Brain somatic mutations associated with aging contribute to the initiation of Tau pathology in Alzheimer's disease

Abstract

Brain somatic mutations arising from the neural stem cell niche appear to underlie several neurodevelopmental disorders and brain tumors. Studies, however, have yet to shed light on the significance and pathogenic roles of brain somatic mutations in Alzheimer’s disease (AD).
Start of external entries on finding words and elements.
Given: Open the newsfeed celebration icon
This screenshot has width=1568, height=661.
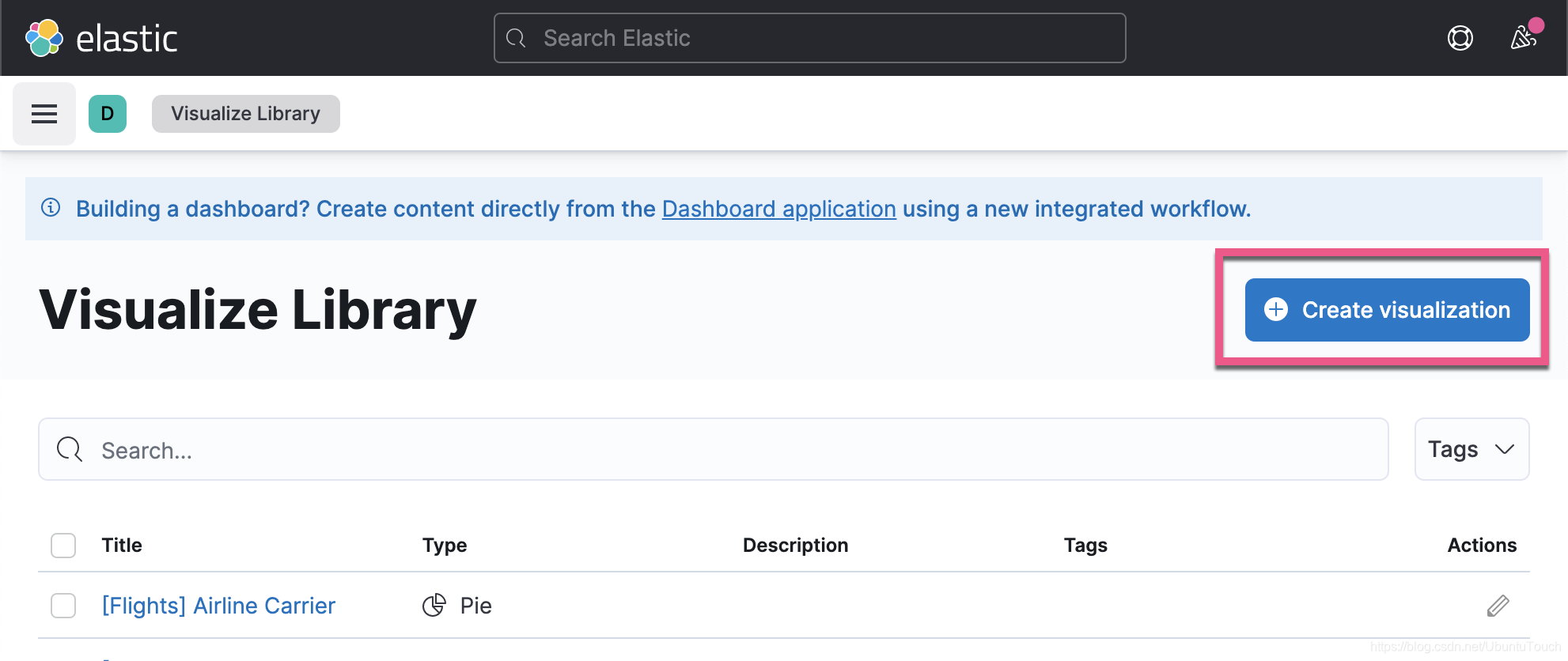Looking at the screenshot, I should click(1523, 38).
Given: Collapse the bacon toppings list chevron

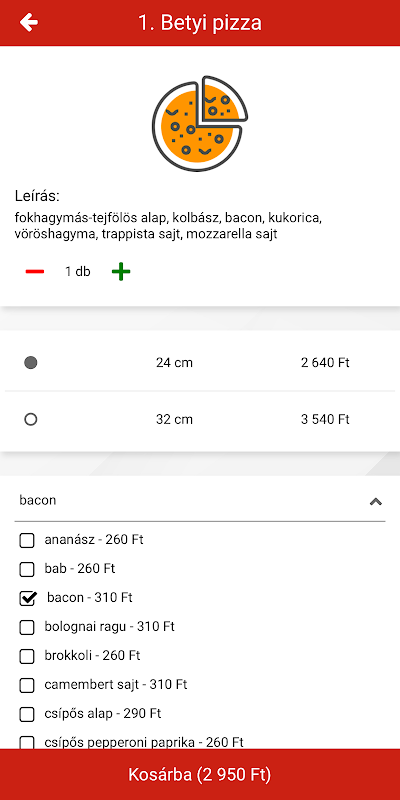Looking at the screenshot, I should click(376, 501).
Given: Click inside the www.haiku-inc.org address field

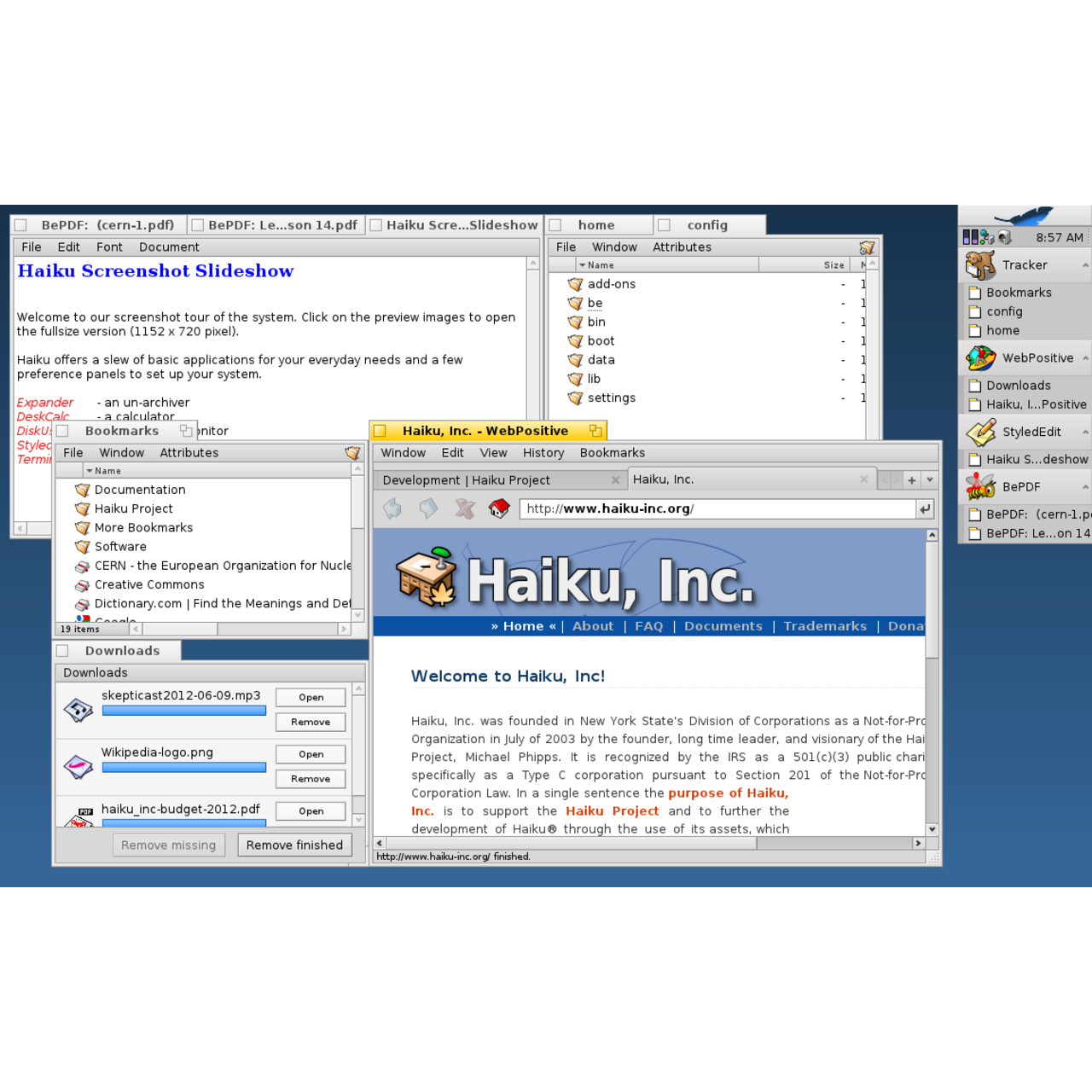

Here, we performed deep whole-exome sequencing (average read depth 584X) in 111 postmortem hippocampal formation and matched blood tissues from 52 AD patients and 11 non-demented individuals. We found an average of 11.96 and 12.91 somatic single nucleotide variations (SNVs) in brain tissue from AD patients and controls, respectively, and 59.31 and 59.17 SNVs from blood. The number of somatic mutations in brain specimens increased significantly with aging, and the rate of mutation accumulation in the brain was 4.8-fold slower than that in blood. The pathogenic somatic mutations identified in 26.9% (14 of 52) of AD individuals were enriched in PI3K-AKT, MAPK, and AMPK pathway genes known to contribute to hyperphosphorylation of Tau. Further, we discovered that a pathogenic brain somatic mutation in PIN1 leads to a loss of function mutation. In vitro mimicking of haploinsufficiency of PIN1 aberrantly increased the phosphorylation and aggregated form of Tau. Altogether, this study provides new insights into the genetic architecture underlying the pathogenesis of AD, demonstrating that brain somatic mutations associated with aging contribute to the initial appearance of Tau pathology in the hippocampal formation of the AD brain.